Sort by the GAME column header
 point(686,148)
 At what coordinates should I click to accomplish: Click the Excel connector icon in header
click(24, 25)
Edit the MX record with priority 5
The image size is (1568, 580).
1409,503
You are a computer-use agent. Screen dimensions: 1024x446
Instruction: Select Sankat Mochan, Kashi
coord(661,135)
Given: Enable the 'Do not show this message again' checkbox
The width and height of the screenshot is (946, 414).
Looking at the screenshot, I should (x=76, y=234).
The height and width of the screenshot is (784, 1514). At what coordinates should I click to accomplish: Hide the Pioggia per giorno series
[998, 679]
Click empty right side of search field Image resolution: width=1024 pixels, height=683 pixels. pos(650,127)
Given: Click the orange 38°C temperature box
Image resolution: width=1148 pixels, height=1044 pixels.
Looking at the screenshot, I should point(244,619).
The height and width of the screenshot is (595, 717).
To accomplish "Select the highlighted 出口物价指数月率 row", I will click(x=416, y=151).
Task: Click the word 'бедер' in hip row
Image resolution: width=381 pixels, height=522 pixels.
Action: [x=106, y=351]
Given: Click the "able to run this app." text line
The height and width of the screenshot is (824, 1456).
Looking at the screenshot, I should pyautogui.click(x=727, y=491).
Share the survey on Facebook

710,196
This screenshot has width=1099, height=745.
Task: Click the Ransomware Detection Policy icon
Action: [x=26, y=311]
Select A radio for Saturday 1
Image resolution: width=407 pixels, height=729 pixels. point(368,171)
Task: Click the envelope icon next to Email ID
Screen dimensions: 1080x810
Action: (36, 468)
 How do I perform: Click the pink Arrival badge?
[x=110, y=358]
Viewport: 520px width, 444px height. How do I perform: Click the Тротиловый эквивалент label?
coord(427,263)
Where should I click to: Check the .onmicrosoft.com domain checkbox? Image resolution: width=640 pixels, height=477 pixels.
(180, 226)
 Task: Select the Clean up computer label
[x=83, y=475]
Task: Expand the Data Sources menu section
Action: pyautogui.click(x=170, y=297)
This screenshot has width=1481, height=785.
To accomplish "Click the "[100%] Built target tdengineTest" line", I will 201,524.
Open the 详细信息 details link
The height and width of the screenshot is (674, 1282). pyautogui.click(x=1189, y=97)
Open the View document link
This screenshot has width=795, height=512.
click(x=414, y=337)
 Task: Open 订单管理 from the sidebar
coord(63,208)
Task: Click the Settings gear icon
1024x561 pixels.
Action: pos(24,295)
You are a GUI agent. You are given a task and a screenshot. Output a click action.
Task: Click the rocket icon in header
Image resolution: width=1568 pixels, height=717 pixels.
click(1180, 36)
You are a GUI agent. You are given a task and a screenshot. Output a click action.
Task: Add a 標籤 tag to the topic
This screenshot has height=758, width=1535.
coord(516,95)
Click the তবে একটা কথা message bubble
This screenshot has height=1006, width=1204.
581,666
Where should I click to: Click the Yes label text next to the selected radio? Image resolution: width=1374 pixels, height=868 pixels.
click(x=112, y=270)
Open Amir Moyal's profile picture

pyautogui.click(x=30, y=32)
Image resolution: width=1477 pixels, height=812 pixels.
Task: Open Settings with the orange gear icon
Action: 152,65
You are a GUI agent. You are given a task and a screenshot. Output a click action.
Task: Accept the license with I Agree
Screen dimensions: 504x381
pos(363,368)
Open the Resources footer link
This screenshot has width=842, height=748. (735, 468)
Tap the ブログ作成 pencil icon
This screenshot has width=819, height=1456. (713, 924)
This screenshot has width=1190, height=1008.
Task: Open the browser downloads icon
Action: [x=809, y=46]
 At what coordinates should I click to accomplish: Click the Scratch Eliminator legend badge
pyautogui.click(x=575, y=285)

Problem to work on
Your task is to print the whole listing again exactly.

Written answer
Sort by the GAME column header
 point(686,148)
 At what coordinates should I click to accomplish: Click the Excel connector icon in header
click(24, 25)
Edit the MX record with priority 5
The image size is (1568, 580).
1409,503
You are a computer-use agent. Screen dimensions: 1024x446
Instruction: Select Sankat Mochan, Kashi
coord(661,135)
Given: Enable the 'Do not show this message again' checkbox
The width and height of the screenshot is (946, 414).
Looking at the screenshot, I should (x=76, y=234).
The height and width of the screenshot is (784, 1514). At what coordinates should I click to accomplish: Hide the Pioggia per giorno series
[998, 679]
Click empty right side of search field Image resolution: width=1024 pixels, height=683 pixels. pos(650,127)
Given: Click the orange 38°C temperature box
Image resolution: width=1148 pixels, height=1044 pixels.
Looking at the screenshot, I should point(244,619).
The height and width of the screenshot is (595, 717).
To accomplish "Select the highlighted 出口物价指数月率 row", I will click(x=416, y=151).
Task: Click the word 'бедер' in hip row
Image resolution: width=381 pixels, height=522 pixels.
Action: [x=106, y=351]
Given: Click the "able to run this app." text line
The height and width of the screenshot is (824, 1456).
Looking at the screenshot, I should pyautogui.click(x=727, y=491).
Share the survey on Facebook

710,196
This screenshot has width=1099, height=745.
Task: Click the Ransomware Detection Policy icon
Action: [x=26, y=311]
Select A radio for Saturday 1
Image resolution: width=407 pixels, height=729 pixels. point(368,171)
Task: Click the envelope icon next to Email ID
Screen dimensions: 1080x810
Action: (36, 468)
 How do I perform: Click the pink Arrival badge?
[x=110, y=358]
Viewport: 520px width, 444px height. How do I perform: Click the Тротиловый эквивалент label?
coord(427,263)
Where should I click to: Check the .onmicrosoft.com domain checkbox? Image resolution: width=640 pixels, height=477 pixels.
(180, 226)
 Task: Select the Clean up computer label
[x=83, y=475]
Task: Expand the Data Sources menu section
Action: pyautogui.click(x=170, y=297)
This screenshot has width=1481, height=785.
To accomplish "Click the "[100%] Built target tdengineTest" line", I will 201,524.
Open the 详细信息 details link
The height and width of the screenshot is (674, 1282). pyautogui.click(x=1189, y=97)
Open the View document link
This screenshot has width=795, height=512.
click(x=414, y=337)
 Task: Open 订单管理 from the sidebar
coord(63,208)
Task: Click the Settings gear icon
1024x561 pixels.
Action: pos(24,295)
You are a GUI agent. You are given a task and a screenshot. Output a click action.
Task: Click the rocket icon in header
Image resolution: width=1568 pixels, height=717 pixels.
click(1180, 36)
You are a GUI agent. You are given a task and a screenshot. Output a click action.
Task: Add a 標籤 tag to the topic
This screenshot has height=758, width=1535.
coord(516,95)
Click the তবে একটা কথা message bubble
This screenshot has height=1006, width=1204.
581,666
Where should I click to: Click the Yes label text next to the selected radio? Image resolution: width=1374 pixels, height=868 pixels.
click(x=112, y=270)
Open Amir Moyal's profile picture

pyautogui.click(x=30, y=32)
Image resolution: width=1477 pixels, height=812 pixels.
Task: Open Settings with the orange gear icon
Action: 152,65
You are a GUI agent. You are given a task and a screenshot. Output a click action.
Task: Accept the license with I Agree
Screen dimensions: 504x381
pos(363,368)
Open the Resources footer link
This screenshot has width=842, height=748. (735, 468)
Tap the ブログ作成 pencil icon
This screenshot has width=819, height=1456. (713, 924)
This screenshot has width=1190, height=1008.
Task: Open the browser downloads icon
Action: [x=809, y=46]
 At what coordinates should I click to accomplish: Click the Scratch Eliminator legend badge
pyautogui.click(x=575, y=285)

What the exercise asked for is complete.